Quoll and cane toad example
Quolls were captured, given a small non-lethal dose of cane toad poison, and released, creating a learned aversion so they avoid eating cane toads — an example of a technique used to help native species adapt to an invasive species.
Monotreme
An ancient group of egg-laying mammals (e.g. platypus, echidna) that diverged from the main mammal lineage roughly 165-180 million years ago.
Platypus/echidna divergence
Platypus and echidna are thought to have diverged from each other around 19-48 million years ago; platypus fossil evidence in both Australia and South America suggests it evolved before the supercontinent split.
Convergent evolution example: marsupial/placental niches
Australian marsupials (e.g.

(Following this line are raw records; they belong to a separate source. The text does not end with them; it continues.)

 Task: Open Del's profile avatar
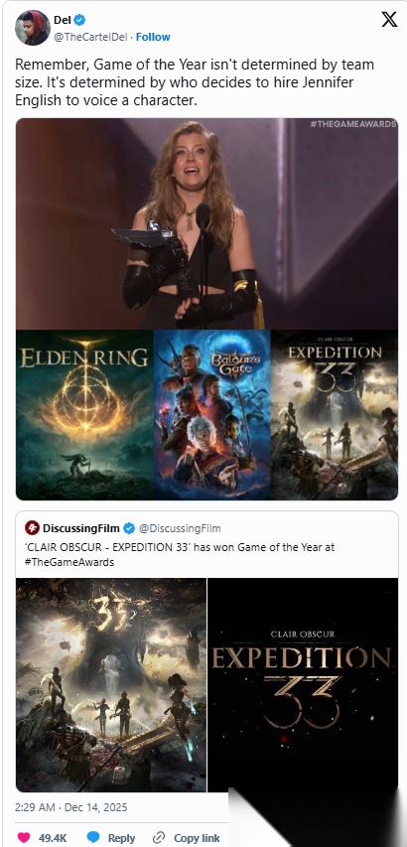tap(32, 28)
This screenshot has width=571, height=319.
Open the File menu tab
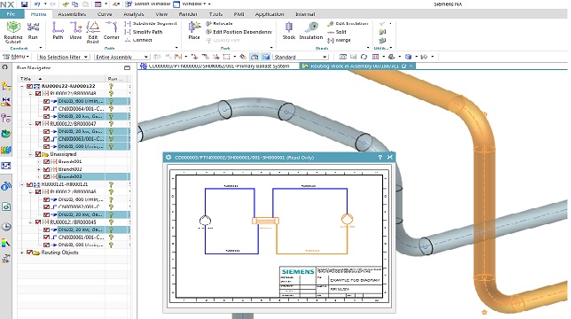point(11,14)
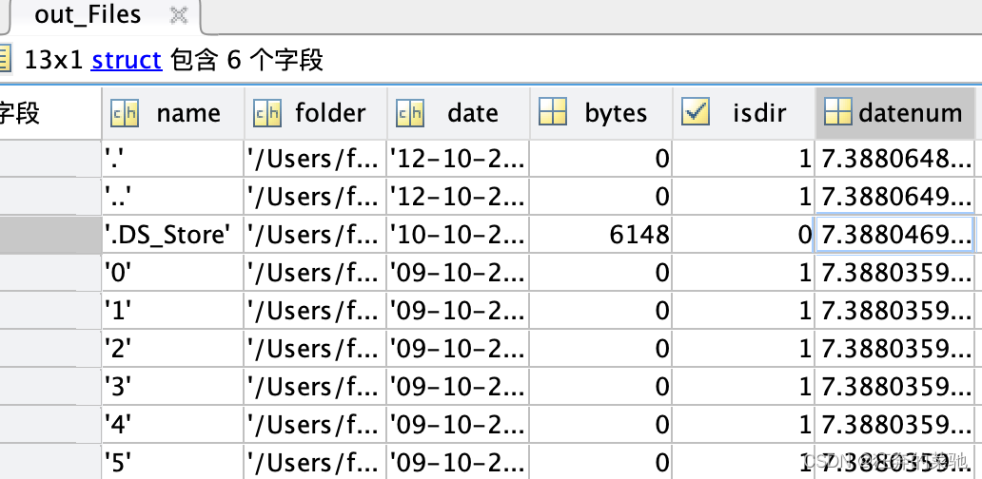
Task: Select the name cell containing '0'
Action: click(173, 272)
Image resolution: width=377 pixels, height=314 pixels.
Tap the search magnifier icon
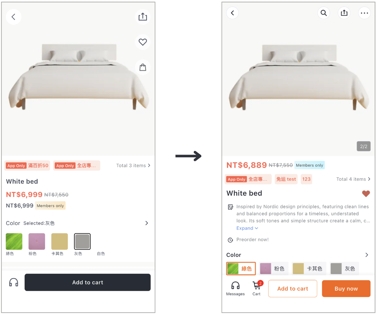tap(324, 13)
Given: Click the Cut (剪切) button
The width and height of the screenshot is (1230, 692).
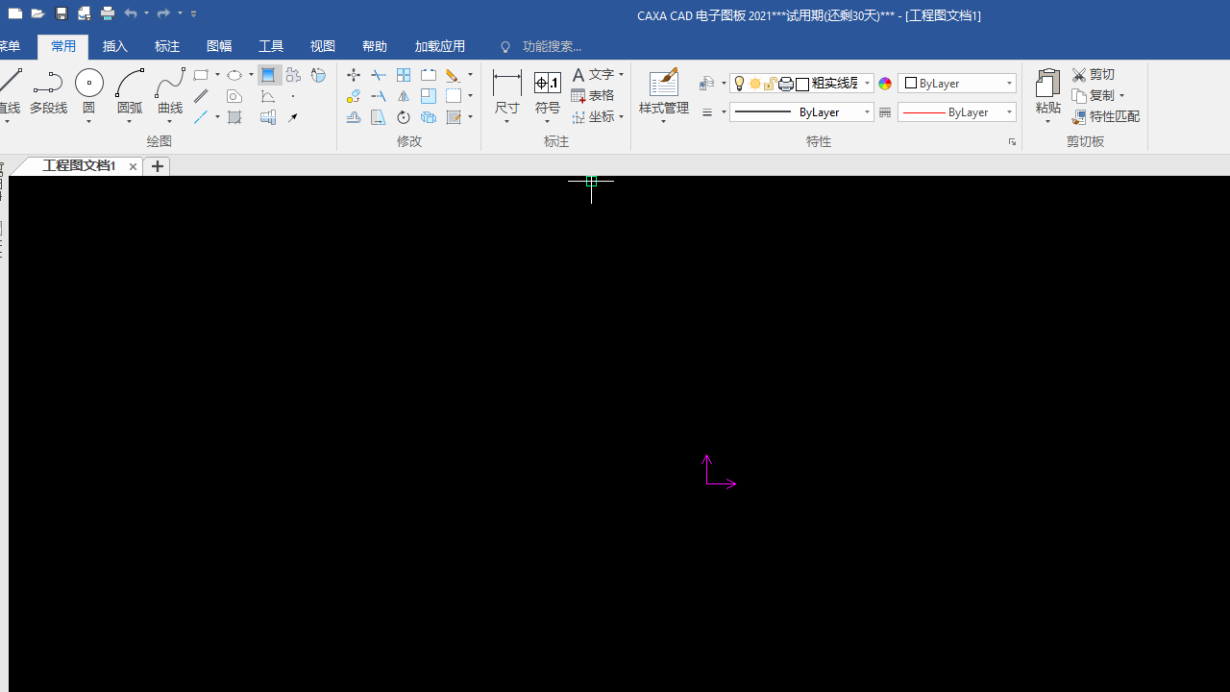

Tasmanian tiger, marsupial mole, sugar glider) evolved similar body forms/niches to unrelated placental mammals elsewhere (e.g. wolf, mole, flying squirrel) due to similar selection pressures.
Taxonomic hierarchy (general to specific)
Kingdom → Phylum → Class → Order → Family → Genus → Species (from very general to very specific classification).
Cane toad introduction to Australia
Cane toads (Rhinella marina) were introduced to Queensland in 1935 to control cane beetle pests in sugar cane crops; they failed at this task and became a major invasive species, being toxic at all life stages and lacking natural predators/controls in Australia.
Cane toad selection pressure: dispersal
At the invasion front, spatial selection favours toads that disperse fastest, so each generation at the front is made up of the fastest-dispersing individuals — an example of rapid evolution driven by abiotic and biotic selection pressures (space, competition, resources).
Cane toad evolutionary change: leg length
Toads at the invasion front have evolved significantly longer legs (and different limb proportions) than toads from long-established populations, allowing them to travel further per night; the invasion rate has increased roughly five-fold since 1935 (from ~10km/year to 50+km/year).